# Kerodon

$\Newextarrow{\xRightarrow}{5,5}{0x21D2}$ $\newcommand\empty{}$

Corollary 8.3.1.6. Let $\operatorname{\mathcal{C}}$ be an $\infty$-category containing an object $X$. Suppose that, for every object $Y \in \operatorname{\mathcal{C}}$, the Kan complex $\operatorname{Hom}_{\operatorname{\mathcal{C}}}(X,Y)$ is essentially small (this condition is satisfied, for example, if $\operatorname{\mathcal{C}}$ is small). Let $\mathscr {F}: \operatorname{\mathcal{C}}\rightarrow \operatorname{\mathcal{S}}$ be a functor, and let $\eta$ be a vertex of the Kan complex $\mathscr {F}(X)$. The following conditions are equivalent:

$(1)$

The vertex $\eta$ exhibits the functor $\mathscr {F}$ as corepresented by $X$, in the sense of Definition 5.7.6.1.

$(2)$

For every functor $\mathscr {G}: \operatorname{\mathcal{C}}\rightarrow \operatorname{\mathcal{S}}$, the comparison map of Notation 8.3.1.2 is a homotopy equivalence $\operatorname{Hom}_{ \operatorname{Fun}(\operatorname{\mathcal{C}}, \operatorname{\mathcal{S}}) }( \mathscr {F}, \mathscr {G} ) \rightarrow \mathscr {G}(X)$.

$(3)$

For every functor $\mathscr {F}: \operatorname{\mathcal{C}}\rightarrow \operatorname{\mathcal{S}}$, the comparison map of Notation 8.3.1.2 induces a bijection $\pi _0(\operatorname{Hom}_{ \operatorname{Fun}(\operatorname{\mathcal{C}}, \operatorname{\mathcal{S}}) }( \mathscr {F}, \mathscr {G} )) \rightarrow \pi _0(\mathscr {G}(X))$.

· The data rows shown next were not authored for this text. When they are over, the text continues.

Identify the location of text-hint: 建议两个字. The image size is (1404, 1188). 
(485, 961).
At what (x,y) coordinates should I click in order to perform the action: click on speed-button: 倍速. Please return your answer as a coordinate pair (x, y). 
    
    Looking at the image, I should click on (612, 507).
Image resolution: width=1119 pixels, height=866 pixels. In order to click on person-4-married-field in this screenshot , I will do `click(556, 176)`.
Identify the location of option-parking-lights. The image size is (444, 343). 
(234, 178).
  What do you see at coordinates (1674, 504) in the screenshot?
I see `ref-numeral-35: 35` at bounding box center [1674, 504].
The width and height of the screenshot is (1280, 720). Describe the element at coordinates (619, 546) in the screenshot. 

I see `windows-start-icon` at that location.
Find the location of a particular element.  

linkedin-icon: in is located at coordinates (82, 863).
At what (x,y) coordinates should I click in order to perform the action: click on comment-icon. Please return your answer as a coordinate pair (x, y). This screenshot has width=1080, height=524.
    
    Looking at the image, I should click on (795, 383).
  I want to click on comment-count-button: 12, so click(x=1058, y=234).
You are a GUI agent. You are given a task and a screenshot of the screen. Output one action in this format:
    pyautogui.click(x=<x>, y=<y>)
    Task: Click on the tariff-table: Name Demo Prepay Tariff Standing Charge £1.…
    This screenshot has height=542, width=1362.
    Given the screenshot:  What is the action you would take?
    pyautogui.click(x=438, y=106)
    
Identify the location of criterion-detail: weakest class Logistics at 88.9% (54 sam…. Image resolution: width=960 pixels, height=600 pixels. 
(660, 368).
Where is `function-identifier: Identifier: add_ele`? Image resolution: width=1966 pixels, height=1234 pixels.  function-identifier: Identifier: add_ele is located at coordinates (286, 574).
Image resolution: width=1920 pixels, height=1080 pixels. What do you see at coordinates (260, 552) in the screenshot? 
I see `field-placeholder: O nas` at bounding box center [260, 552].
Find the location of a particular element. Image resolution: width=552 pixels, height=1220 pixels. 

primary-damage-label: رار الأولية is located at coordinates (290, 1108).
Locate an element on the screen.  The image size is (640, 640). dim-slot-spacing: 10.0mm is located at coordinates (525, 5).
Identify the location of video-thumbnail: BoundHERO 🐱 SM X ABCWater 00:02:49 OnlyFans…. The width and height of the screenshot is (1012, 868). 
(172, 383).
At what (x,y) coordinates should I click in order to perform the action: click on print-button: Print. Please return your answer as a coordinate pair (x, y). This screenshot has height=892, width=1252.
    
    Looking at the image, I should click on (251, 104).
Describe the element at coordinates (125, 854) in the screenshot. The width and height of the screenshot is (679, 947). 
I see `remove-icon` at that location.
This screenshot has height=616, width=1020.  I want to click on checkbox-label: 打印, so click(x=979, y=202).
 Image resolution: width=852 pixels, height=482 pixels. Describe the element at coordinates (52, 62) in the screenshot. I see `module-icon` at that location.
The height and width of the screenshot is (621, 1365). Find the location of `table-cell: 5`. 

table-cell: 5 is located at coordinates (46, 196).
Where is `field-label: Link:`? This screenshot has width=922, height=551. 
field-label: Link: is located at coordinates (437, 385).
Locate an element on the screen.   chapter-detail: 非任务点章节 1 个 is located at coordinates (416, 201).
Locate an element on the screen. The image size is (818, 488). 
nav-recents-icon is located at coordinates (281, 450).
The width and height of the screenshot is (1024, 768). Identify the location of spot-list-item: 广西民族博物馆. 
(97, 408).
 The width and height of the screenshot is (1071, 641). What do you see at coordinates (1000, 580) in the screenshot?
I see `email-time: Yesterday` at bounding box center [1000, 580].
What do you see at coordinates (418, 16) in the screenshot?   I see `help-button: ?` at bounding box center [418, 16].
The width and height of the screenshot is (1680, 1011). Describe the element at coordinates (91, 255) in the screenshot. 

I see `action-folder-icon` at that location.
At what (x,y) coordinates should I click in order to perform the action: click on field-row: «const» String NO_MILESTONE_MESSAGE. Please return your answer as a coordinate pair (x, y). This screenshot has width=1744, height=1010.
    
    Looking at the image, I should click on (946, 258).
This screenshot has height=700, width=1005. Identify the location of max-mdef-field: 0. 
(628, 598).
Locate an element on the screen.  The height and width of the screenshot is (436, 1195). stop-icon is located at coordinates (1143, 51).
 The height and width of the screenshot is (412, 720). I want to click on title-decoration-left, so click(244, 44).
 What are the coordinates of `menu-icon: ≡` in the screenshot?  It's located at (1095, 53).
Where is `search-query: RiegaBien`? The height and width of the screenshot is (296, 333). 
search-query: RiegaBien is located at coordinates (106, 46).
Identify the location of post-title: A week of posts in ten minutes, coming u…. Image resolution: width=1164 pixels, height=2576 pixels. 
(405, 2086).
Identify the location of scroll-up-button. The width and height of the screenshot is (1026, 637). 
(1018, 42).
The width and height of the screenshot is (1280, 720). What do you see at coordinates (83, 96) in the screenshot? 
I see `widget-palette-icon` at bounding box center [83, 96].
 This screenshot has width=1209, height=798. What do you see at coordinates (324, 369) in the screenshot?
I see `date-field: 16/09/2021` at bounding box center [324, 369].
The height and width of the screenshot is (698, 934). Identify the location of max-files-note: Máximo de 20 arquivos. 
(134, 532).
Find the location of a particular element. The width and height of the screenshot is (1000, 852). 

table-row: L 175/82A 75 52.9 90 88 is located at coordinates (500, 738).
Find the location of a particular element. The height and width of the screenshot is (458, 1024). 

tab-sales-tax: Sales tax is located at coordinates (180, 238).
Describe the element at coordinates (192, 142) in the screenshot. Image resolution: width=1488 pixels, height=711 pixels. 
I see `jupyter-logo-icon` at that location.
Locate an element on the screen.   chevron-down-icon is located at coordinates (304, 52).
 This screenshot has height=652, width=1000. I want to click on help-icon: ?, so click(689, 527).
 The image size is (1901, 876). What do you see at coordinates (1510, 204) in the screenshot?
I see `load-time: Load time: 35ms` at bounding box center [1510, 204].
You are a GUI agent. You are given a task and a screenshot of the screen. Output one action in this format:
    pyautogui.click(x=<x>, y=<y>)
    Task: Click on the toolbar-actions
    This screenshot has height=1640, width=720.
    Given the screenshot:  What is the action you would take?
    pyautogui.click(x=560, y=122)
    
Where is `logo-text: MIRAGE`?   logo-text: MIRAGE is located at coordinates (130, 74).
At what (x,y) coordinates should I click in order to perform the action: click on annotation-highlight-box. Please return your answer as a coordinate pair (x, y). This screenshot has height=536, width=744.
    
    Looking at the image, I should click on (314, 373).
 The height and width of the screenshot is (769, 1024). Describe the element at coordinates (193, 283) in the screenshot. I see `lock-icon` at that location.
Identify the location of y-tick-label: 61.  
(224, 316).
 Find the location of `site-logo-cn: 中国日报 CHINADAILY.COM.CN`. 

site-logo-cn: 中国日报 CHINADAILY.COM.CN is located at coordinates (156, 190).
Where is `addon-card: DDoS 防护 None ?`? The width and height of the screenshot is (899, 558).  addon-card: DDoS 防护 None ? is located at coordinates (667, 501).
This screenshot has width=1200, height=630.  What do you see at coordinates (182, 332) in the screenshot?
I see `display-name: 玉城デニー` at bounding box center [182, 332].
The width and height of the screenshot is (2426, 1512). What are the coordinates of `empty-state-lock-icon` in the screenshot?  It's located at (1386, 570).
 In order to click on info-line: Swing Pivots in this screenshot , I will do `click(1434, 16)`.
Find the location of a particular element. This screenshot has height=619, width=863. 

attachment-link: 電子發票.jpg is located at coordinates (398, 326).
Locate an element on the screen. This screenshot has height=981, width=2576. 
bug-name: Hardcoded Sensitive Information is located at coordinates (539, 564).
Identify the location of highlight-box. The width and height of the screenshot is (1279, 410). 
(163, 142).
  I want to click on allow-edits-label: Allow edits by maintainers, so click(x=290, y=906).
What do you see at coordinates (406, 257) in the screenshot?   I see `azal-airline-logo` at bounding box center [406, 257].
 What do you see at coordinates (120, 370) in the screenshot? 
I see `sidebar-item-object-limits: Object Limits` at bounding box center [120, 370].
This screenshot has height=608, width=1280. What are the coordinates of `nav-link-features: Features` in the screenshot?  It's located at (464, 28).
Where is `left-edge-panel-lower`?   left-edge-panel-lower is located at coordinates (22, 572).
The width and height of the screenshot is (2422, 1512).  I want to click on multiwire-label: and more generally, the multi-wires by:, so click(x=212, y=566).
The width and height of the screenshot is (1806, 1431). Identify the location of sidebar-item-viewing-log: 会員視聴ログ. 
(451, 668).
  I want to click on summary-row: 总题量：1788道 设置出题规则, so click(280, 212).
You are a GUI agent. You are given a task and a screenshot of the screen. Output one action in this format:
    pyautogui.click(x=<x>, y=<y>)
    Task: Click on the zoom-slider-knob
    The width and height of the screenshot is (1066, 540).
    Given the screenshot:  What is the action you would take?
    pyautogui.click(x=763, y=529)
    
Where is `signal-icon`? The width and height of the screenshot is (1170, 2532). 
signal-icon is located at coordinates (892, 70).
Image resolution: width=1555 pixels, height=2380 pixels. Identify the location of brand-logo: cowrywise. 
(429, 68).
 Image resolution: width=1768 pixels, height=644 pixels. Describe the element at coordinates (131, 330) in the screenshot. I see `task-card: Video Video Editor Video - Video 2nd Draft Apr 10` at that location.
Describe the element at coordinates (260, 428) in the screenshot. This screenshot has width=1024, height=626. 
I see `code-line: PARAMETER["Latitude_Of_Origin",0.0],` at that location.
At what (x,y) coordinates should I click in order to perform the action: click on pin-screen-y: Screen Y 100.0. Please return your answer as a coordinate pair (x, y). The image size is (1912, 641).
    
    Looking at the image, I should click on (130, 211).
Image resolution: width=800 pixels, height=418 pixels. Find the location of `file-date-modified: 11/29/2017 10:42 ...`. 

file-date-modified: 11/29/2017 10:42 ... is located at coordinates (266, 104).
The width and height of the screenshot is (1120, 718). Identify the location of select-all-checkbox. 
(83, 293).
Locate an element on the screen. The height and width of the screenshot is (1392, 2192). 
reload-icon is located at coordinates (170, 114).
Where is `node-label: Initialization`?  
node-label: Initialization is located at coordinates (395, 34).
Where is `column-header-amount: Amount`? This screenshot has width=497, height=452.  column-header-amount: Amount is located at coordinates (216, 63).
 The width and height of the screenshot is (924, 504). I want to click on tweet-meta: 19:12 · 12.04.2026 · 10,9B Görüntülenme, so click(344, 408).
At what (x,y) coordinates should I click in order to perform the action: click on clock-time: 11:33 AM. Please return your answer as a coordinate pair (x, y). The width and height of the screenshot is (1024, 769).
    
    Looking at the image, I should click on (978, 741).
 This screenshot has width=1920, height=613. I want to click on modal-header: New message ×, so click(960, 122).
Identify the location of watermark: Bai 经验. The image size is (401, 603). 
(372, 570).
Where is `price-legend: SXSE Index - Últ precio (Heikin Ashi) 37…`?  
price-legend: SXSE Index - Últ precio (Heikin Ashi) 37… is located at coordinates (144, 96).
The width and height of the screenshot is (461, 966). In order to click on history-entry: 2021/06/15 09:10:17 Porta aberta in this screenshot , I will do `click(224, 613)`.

Proof. The implication $(1) \Rightarrow (2)$ follows from Proposition 8.3.1.3, and the implication $(2) \Rightarrow (3)$ is immediate. We will complete the proof by showing that $(3)$ implies $(1)$. Our assumption that the morphism space $\operatorname{Hom}_{\operatorname{\mathcal{C}}}(X,Y)$ is essentially small for each $Y \in \operatorname{\mathcal{C}}$ guarantees that there exists a functor $\mathscr {F}: \operatorname{\mathcal{C}}\rightarrow \operatorname{\mathcal{S}}$ and a vertex $\eta ' \in \mathscr {F}'(X)$ which exhibits $\mathscr {F}'$ as corepresented by $X$ (see Theorem 5.7.6.13). Applying assumption $(3)$, we deduce that there exists a natural transformation $\alpha : \mathscr {F}' \rightarrow \mathscr {F}$ such that $\alpha _{X}( \eta ' )$ and $\eta$ lie in the same connected component of $\mathscr {F}'$. Since the pair $(\mathscr {F}', \eta ')$ also satisfies condition $(3)$, composition with $\alpha$ induces a bijection $\pi _0( \operatorname{Hom}_{\operatorname{Fun}(\operatorname{\mathcal{C}}, \operatorname{\mathcal{S}}) }( \mathscr {F}, \mathscr {G} ) ) \rightarrow \pi _0( \operatorname{Hom}_{\operatorname{Fun}(\operatorname{\mathcal{C}}, \operatorname{\mathcal{S}}) }( \mathscr {F}', \mathscr {G} ) )$ for each object $\mathscr {G} \in \operatorname{Fun}( \operatorname{\mathcal{C}}, \operatorname{\mathcal{S}})$. It follows that $\alpha$ is an isomorphism. Applying Remark 5.7.6.4, we deduce that $\alpha _{X}(\eta ') \in \mathscr {F}(X)$ exhibits the functor $\mathscr {F}$ as corepresented by $X$. Since $\eta$ and $\alpha _{X}(\eta )$ belong to the same connected component of $\mathscr {F}(X)$, it follows that $\eta$ has the same property (Remark 5.7.6.3). $\square$